### Supplied records ###

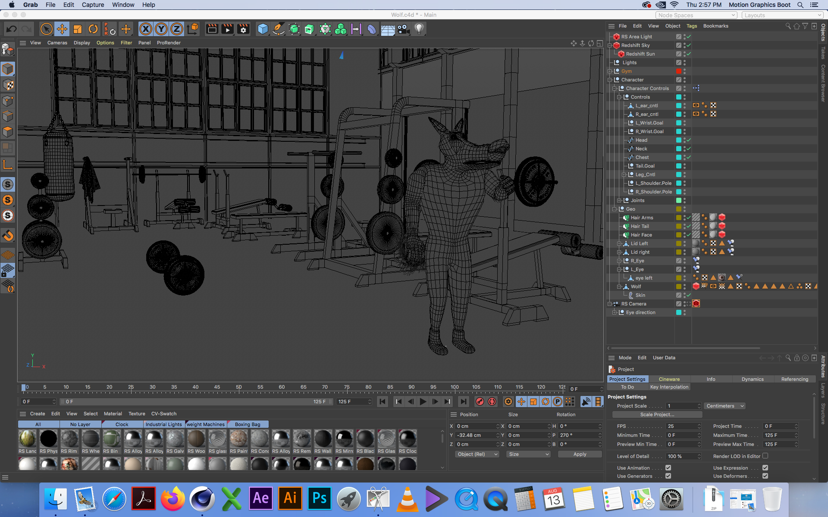This screenshot has width=828, height=517.
Task: Select the Move tool in toolbar
Action: coord(62,29)
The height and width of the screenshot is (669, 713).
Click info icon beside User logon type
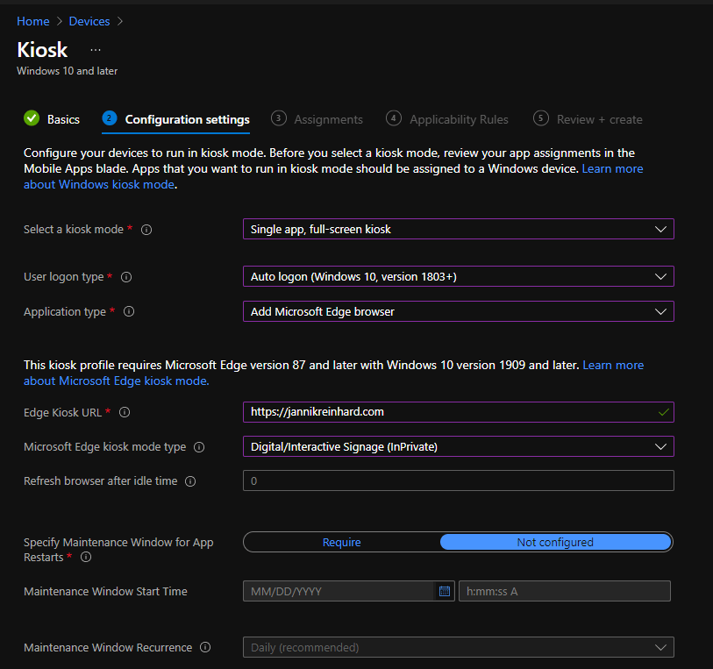coord(126,277)
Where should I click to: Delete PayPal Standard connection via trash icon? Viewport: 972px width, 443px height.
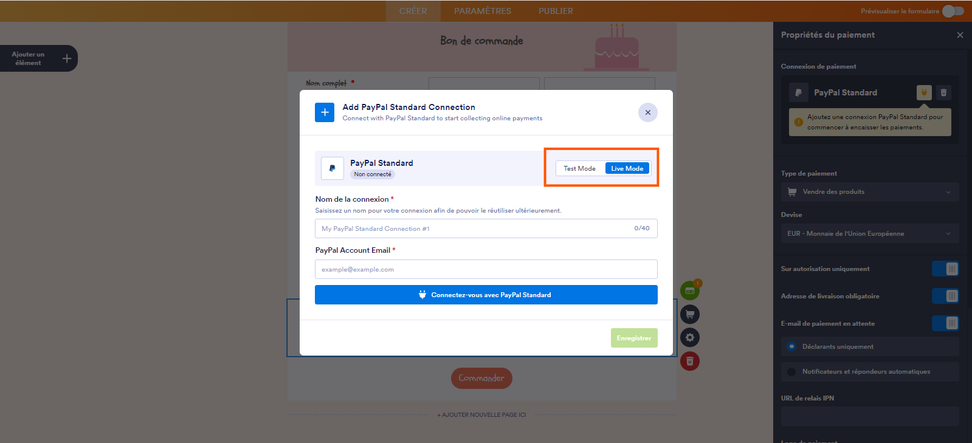[x=943, y=92]
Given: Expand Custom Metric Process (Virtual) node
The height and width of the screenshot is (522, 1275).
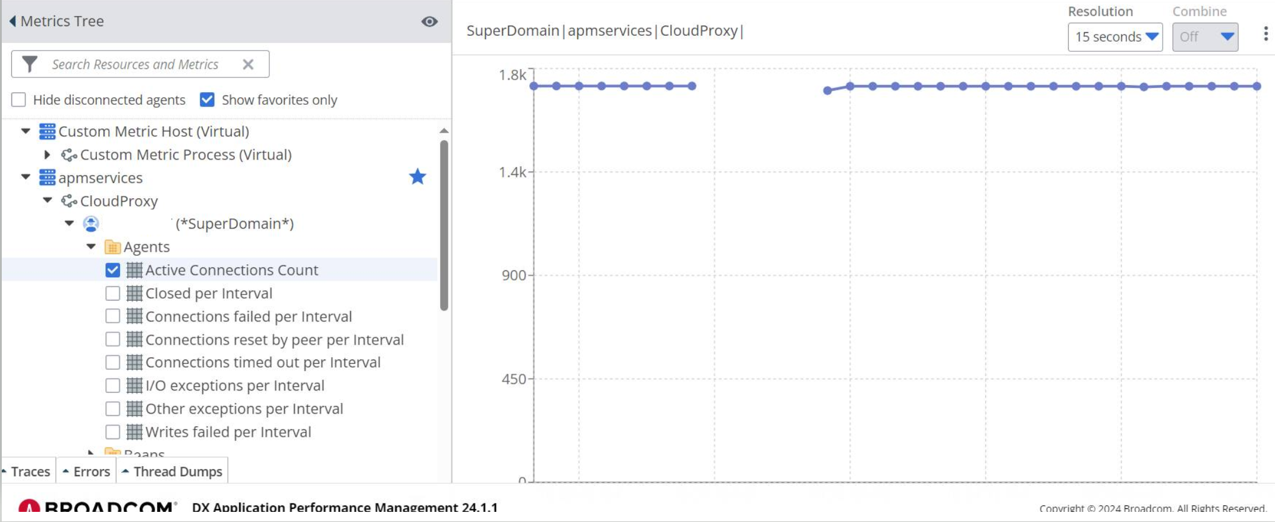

###

# [What the exercise asks]
Rewrite the listing with every "icon" changed to "button" and nothing else altered. Omit the pictures.

# [Correct response]
This screenshot has width=828, height=517.
Task: Select the Move tool in toolbar
Action: coord(62,29)
The height and width of the screenshot is (669, 713).
Click info button beside User logon type
coord(126,277)
Where should I click to: Delete PayPal Standard connection via trash button? Viewport: 972px width, 443px height.
[x=943, y=92]
Given: Expand Custom Metric Process (Virtual) node
The height and width of the screenshot is (522, 1275).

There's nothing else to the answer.